Aim of the task:
Produce a verbatim transcription of the records below, beginning at the line containing "Task: Expand the Flip dropdown arrow" and ending at the final line; include only those lines.

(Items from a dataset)
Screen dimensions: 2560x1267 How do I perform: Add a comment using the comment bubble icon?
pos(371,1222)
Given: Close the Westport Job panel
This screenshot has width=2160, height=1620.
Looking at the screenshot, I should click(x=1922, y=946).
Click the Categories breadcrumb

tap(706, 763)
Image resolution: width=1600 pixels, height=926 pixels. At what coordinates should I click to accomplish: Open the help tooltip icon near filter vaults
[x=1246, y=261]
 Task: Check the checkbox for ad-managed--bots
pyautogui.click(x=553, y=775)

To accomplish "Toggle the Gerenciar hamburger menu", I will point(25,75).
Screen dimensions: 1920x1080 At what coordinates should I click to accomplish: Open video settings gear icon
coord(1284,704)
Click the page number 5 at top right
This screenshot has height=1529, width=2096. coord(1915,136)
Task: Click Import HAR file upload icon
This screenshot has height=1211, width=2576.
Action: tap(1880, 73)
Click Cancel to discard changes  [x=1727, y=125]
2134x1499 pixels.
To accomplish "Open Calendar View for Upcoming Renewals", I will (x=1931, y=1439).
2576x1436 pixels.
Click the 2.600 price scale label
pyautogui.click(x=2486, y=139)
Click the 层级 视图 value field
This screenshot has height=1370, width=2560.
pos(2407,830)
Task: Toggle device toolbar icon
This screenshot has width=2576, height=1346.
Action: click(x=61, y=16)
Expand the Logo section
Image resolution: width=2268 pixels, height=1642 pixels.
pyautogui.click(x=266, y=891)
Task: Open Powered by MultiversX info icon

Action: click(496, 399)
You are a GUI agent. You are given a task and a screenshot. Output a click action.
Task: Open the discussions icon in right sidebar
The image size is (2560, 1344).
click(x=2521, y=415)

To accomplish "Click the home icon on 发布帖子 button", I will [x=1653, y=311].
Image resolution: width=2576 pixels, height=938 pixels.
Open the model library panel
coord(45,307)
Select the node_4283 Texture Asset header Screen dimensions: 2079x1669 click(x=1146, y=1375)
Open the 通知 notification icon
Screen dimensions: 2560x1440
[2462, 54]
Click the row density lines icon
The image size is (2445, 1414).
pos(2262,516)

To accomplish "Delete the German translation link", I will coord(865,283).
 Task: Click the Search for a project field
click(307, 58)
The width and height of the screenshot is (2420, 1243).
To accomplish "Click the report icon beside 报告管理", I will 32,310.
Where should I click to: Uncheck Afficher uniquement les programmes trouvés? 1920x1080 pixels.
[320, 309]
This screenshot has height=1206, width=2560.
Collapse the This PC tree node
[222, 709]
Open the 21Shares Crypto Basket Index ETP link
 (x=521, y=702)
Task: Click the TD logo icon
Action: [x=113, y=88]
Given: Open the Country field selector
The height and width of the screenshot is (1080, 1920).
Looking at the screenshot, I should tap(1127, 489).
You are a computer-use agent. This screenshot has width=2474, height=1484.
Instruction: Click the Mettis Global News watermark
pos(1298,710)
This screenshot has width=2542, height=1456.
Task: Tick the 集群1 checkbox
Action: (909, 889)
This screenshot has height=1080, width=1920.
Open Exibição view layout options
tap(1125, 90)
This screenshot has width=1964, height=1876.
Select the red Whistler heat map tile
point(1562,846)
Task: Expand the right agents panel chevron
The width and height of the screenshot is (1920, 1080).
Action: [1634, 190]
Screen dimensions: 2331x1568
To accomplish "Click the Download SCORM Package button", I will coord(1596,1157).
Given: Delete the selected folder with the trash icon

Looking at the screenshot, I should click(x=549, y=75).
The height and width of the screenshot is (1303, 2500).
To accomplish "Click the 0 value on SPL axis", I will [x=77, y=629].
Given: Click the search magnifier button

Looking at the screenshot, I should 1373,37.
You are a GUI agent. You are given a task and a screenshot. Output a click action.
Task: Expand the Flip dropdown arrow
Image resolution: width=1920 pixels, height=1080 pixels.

Your solution:
Task: Expand the Flip dropdown arrow
Image resolution: width=1920 pixels, height=1080 pixels.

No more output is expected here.